On appeal, the Second Circuit held that Cubatabaco could not obtain U.S. trademark rights because of the trade embargo. First, the court noted that the Embargo Regulations prohibit a “broad range of transactions involving property in which a Cuban entity has an interest.” The regulations broadly define “property” to include trademark rights. As such, the court found that Cubatabaco's acquisition of the COHIBA mark through the famous marks doctrine would constitute a prohibited transfer. Finally, the court found that Cubatabaco was not authorized to acquire the COHIBA mark by either a general or a specific license. Therefore, the court reversed the district court's finding of trademark infringement.

House of Representatives Committee Approves Trademark Dilution Bill

The House of Representatives Judiciary Committee passed a bill that would enable owners of famous trademarks to prevent use of a junior mark based on a “likelihood of dilution.” H.R. 683, known as the “Trademark Dilution Improvement Act of 2005,” is a direct response to the U.S. Supreme Court's recent decision in Moseley v.

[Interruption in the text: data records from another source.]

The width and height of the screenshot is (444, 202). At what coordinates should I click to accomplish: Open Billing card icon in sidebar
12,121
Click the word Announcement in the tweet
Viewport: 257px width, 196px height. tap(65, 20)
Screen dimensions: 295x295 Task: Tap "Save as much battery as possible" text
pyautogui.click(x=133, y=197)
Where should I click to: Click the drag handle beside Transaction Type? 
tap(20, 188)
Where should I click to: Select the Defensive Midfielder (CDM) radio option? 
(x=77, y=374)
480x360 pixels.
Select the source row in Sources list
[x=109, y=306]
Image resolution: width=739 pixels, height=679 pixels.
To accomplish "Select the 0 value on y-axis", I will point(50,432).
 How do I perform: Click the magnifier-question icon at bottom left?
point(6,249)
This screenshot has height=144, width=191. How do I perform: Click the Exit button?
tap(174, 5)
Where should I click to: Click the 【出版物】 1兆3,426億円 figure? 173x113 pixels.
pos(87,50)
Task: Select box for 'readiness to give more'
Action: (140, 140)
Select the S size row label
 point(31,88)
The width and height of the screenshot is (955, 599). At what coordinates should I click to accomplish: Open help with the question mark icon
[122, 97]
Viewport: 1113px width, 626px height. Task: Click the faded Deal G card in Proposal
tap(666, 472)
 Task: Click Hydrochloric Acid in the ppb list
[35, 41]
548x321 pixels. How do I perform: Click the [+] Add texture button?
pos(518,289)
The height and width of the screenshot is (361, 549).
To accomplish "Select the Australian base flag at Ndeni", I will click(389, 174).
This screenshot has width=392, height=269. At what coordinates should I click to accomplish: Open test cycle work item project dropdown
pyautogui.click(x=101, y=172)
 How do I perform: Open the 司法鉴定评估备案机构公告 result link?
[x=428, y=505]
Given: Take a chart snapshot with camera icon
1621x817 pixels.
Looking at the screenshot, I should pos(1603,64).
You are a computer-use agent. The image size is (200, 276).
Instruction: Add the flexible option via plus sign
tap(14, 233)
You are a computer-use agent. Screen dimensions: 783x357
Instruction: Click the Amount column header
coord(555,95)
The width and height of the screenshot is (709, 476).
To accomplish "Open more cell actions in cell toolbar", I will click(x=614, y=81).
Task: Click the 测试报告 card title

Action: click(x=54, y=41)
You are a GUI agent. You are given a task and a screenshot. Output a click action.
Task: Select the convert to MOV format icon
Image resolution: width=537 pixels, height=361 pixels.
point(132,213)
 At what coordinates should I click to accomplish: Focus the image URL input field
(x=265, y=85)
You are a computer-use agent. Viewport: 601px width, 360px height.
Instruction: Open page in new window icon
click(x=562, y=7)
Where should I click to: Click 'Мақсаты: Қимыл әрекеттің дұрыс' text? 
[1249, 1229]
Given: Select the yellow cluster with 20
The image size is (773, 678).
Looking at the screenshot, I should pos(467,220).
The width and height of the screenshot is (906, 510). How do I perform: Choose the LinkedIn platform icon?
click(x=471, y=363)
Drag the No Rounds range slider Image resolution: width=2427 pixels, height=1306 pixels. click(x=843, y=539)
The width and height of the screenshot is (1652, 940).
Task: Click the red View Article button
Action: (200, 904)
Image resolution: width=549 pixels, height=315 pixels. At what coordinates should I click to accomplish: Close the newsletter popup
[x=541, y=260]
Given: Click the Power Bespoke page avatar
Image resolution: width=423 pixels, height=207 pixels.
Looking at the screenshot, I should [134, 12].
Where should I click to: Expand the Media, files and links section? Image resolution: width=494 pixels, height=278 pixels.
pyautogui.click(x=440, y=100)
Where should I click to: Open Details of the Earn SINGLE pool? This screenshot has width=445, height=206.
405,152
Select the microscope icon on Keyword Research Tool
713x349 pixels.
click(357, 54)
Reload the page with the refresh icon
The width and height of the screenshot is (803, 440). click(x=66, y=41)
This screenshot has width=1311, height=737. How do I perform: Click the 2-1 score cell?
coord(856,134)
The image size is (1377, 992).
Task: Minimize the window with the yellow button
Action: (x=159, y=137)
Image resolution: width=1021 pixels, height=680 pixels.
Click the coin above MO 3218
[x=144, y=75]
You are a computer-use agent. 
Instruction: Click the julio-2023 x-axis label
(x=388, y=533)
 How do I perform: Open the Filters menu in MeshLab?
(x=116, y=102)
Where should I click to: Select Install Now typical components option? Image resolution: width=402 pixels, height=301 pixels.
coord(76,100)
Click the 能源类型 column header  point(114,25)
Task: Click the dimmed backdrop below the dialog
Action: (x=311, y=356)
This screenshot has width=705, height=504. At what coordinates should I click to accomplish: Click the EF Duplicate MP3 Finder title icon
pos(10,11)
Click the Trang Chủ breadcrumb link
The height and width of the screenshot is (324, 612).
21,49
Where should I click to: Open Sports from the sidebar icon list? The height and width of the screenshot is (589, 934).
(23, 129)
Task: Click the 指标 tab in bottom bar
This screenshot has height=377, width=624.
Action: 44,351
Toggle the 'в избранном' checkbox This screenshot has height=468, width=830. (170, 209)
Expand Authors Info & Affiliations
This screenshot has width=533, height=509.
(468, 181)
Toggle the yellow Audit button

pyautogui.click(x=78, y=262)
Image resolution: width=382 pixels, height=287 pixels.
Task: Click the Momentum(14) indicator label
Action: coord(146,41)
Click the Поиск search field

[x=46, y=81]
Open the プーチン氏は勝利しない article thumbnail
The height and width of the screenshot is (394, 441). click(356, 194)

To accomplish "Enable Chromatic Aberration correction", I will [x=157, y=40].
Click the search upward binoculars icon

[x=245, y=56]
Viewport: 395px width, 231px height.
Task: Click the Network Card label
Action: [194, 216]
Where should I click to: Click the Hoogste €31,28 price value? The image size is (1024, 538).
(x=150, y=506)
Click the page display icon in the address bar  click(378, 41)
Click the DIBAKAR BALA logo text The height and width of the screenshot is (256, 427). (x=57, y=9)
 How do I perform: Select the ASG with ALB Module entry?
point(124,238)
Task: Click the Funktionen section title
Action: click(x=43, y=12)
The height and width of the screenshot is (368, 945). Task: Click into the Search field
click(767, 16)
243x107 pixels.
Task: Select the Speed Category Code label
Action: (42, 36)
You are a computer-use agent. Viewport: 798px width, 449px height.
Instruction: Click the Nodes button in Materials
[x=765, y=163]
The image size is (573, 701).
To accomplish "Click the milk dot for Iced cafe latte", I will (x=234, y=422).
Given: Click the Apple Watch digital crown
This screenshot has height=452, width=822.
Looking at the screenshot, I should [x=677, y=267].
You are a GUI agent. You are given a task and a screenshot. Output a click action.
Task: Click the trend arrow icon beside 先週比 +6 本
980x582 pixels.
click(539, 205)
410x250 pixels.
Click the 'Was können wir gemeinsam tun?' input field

V Secret Catalogue, Inc., 537 U.S. 418 (2003), which held that the Federal Trademark Dilution Act (“FTDA”) required proof of “actual dilution” of the distinctive quality of the mark. In addition, H.R. 683 provides that famous marks that are not inherently distinctive are potentially protectable against dilution, so long as they have acquired distinctiveness. Moreover, the amendment would clarify that “tarnishment” is actionable under the dilution act. Finally, the amendment would restrict the types of marks eligible for protection to those “widely recognized by the general consuming public.”

Research in Motion Settles Patent Suit with NTP, Inc.

Research in Motion (“RIM”), the maker of the BlackBerry messaging device, has agreed to pay $450 million to settle its 3-year patent dispute with NTP, Inc. In accordance with the terms of the agreement, NTP will grant RIM the unfettered right to continue its BlackBerry-related wireless business without further interference from NTP or its patents. The settlement follows the Dec. 2004 decision of the Federal Circuit affirming the U.S. District Court for the Eastern District of Virginia's ruling that RIM infringed five of NTP's patents. See NTP, Inc. v. Research in Motion, Ltd., 392 F.3d 1335 (Fed. Cir. 2004). The lower court initially granted an injunction against the sale of all BlackBerry devices in the United States, but immediately stayed the injunction pending the appeal.